The entries below contain pictures. Write out only the lines from the line with "Open the Fishers Mead 11-29 label" up to and including the line with "Task: Open the Tools menu", exactly, without them.

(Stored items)
# # # #

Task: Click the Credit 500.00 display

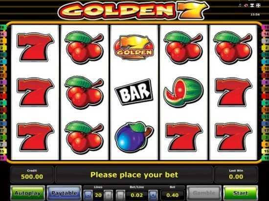Action: tap(32, 175)
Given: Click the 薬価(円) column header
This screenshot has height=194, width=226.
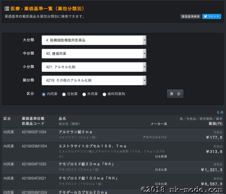Looking at the screenshot, I should (215, 124).
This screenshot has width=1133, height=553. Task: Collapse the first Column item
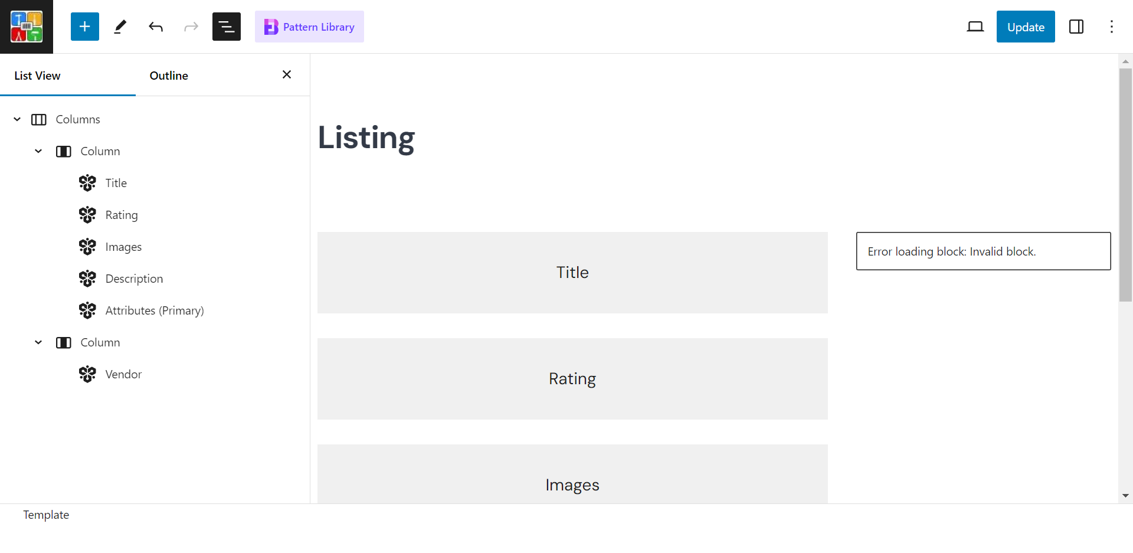38,151
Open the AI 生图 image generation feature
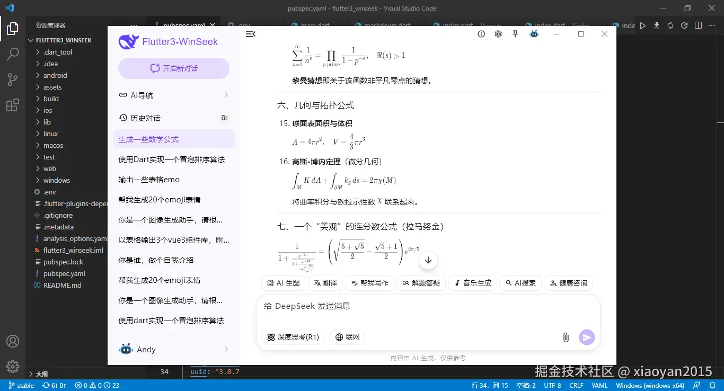Image resolution: width=724 pixels, height=391 pixels. [x=282, y=283]
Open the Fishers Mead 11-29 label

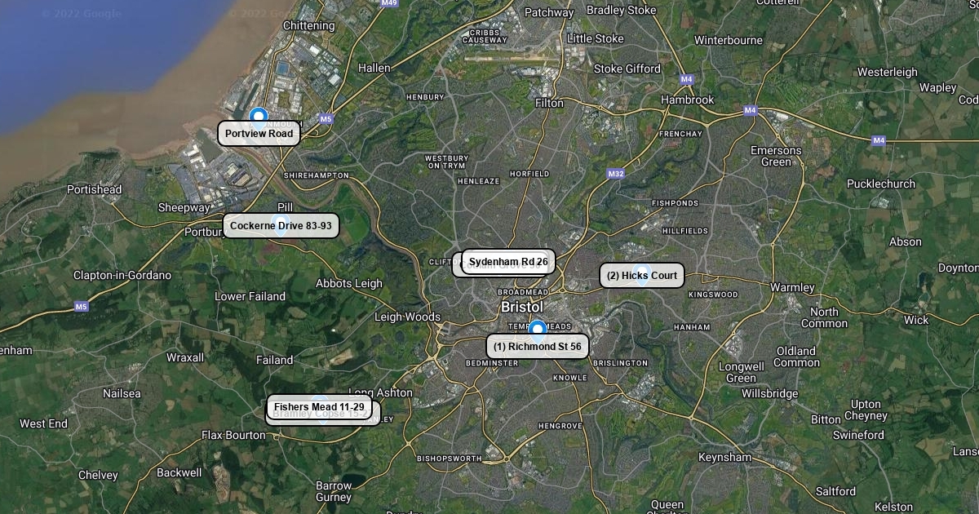(x=319, y=407)
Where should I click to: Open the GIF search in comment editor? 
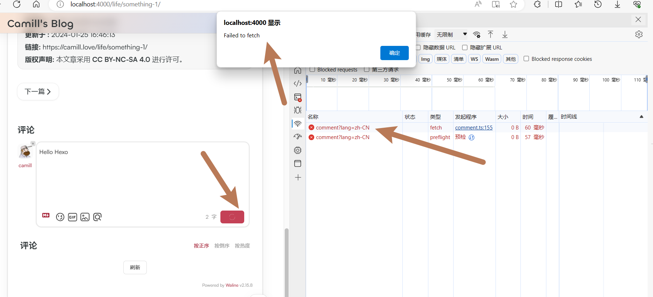click(73, 217)
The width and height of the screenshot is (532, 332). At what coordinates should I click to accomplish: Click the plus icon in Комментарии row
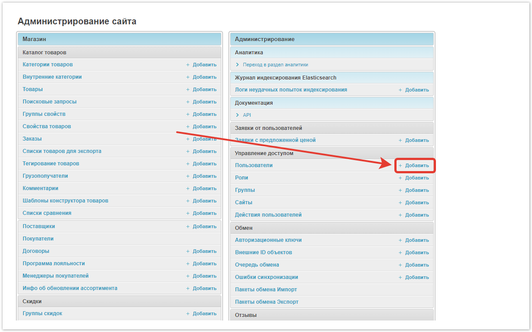[x=188, y=189]
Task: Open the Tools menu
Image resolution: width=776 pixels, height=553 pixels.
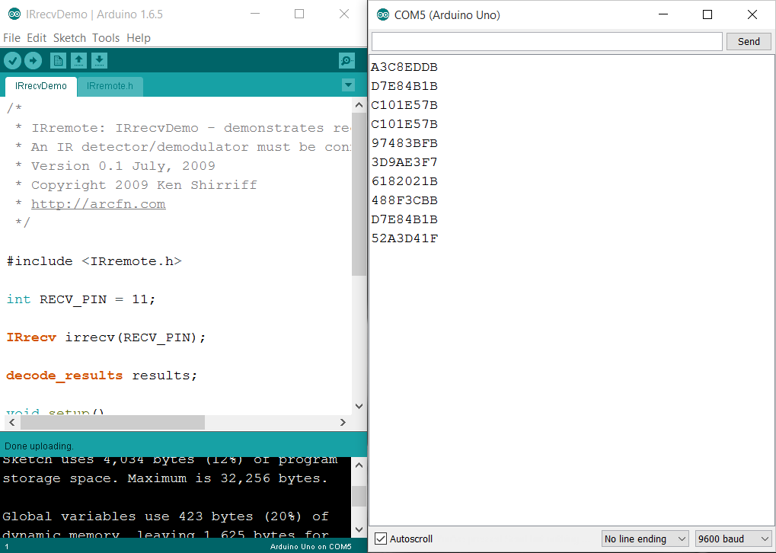Action: point(106,38)
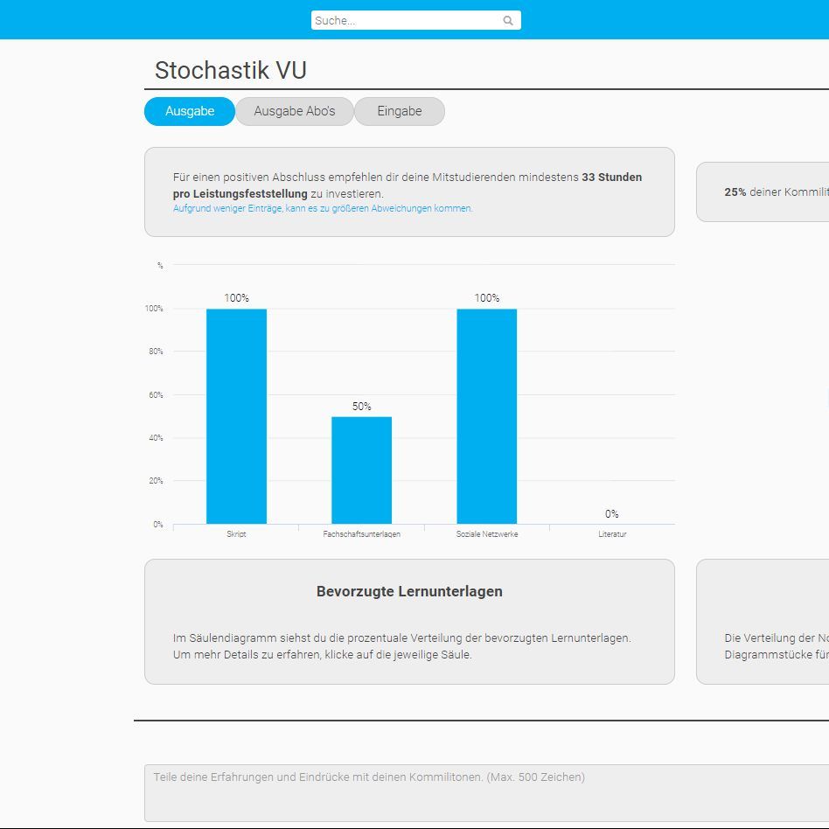Click the blue note about fewer entries
This screenshot has width=829, height=829.
click(x=323, y=209)
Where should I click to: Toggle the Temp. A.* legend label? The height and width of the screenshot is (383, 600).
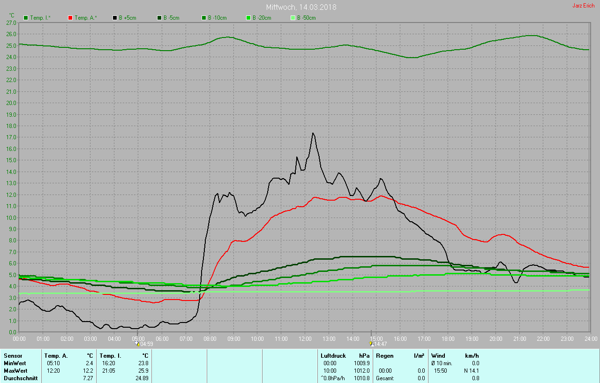pyautogui.click(x=86, y=18)
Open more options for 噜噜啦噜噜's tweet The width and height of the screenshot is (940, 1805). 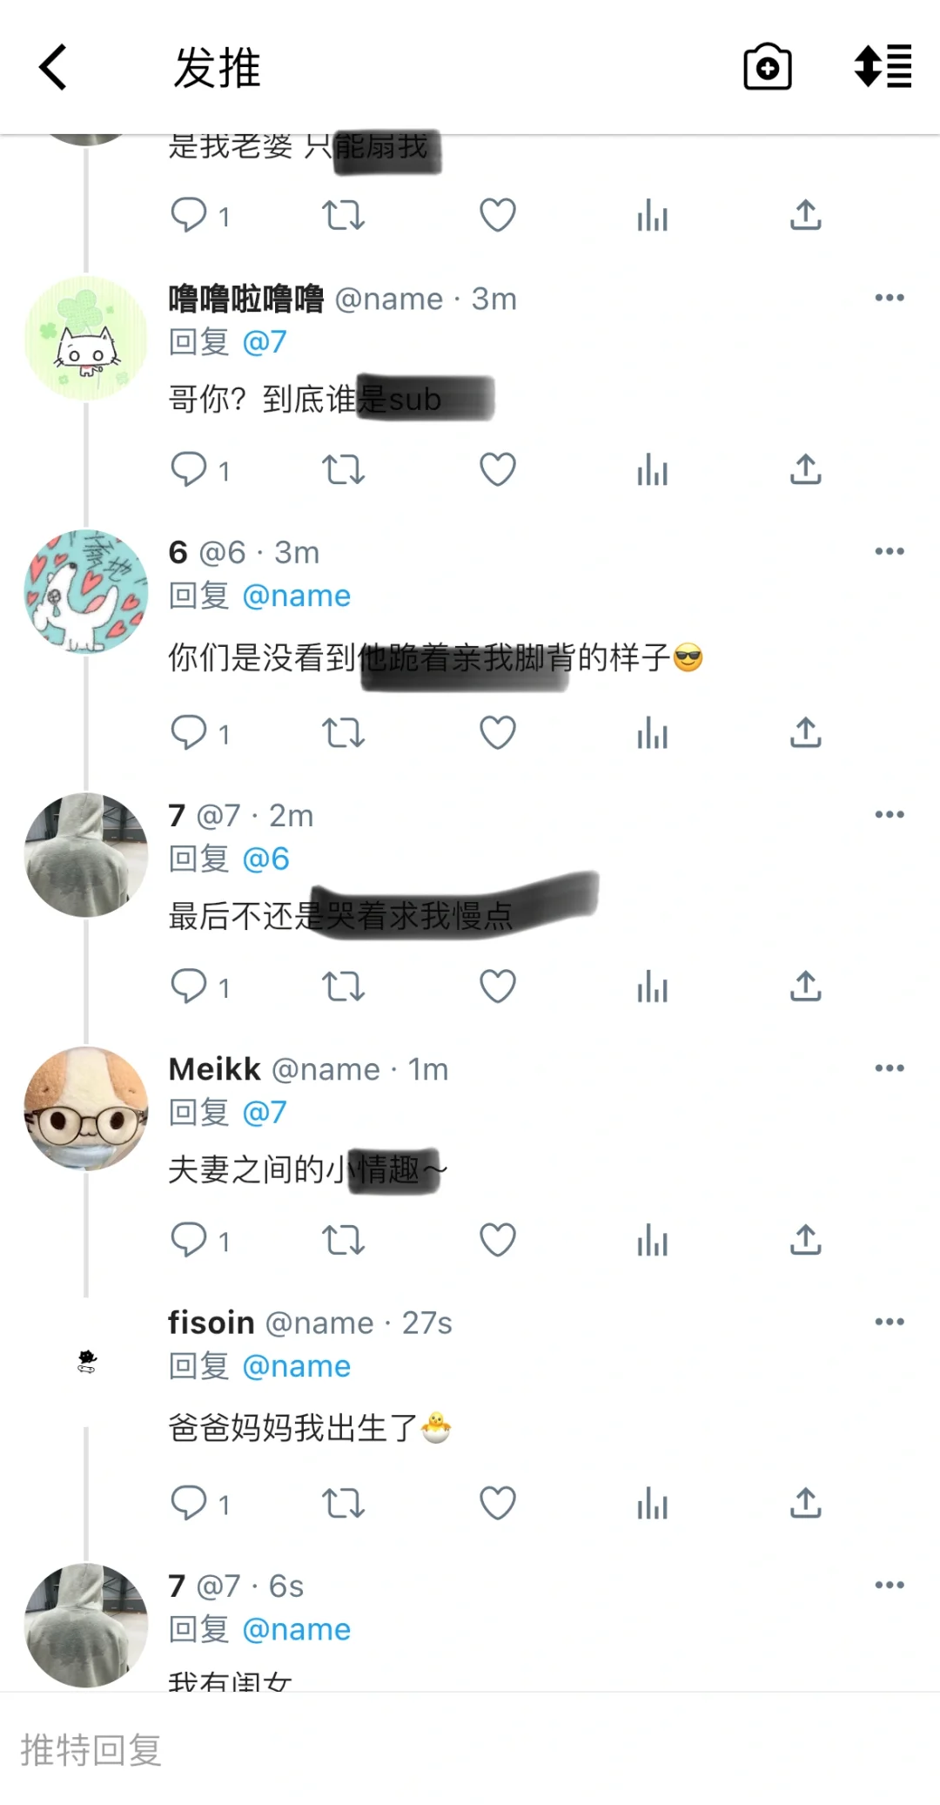[x=890, y=298]
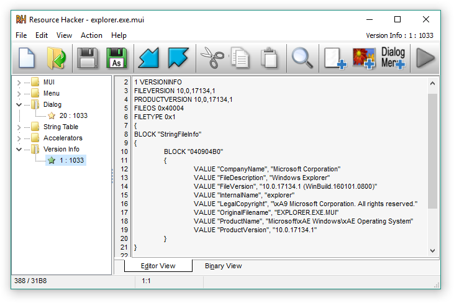The width and height of the screenshot is (454, 303).
Task: Switch to the Binary View tab
Action: point(223,266)
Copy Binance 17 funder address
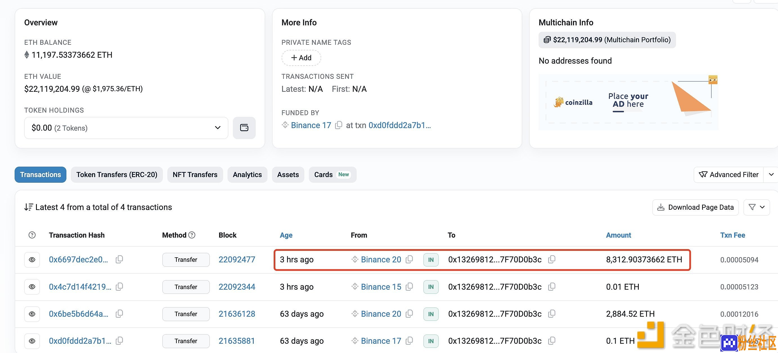This screenshot has height=353, width=778. (339, 125)
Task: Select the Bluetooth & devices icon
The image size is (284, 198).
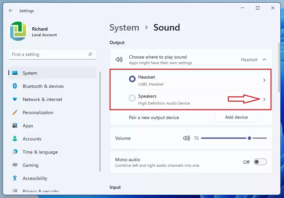Action: coord(14,86)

# # # #

* _ANSWER TO THE EXERCISE_:
Open the Fishers Mead 11-29 label

(x=319, y=407)
Where should I click to: Open the GIF search in comment editor? 
click(73, 217)
The width and height of the screenshot is (532, 332). At what coordinates should I click to accomplish: Click the plus icon in Комментарии row
[x=188, y=189]
Task: Open the Tools menu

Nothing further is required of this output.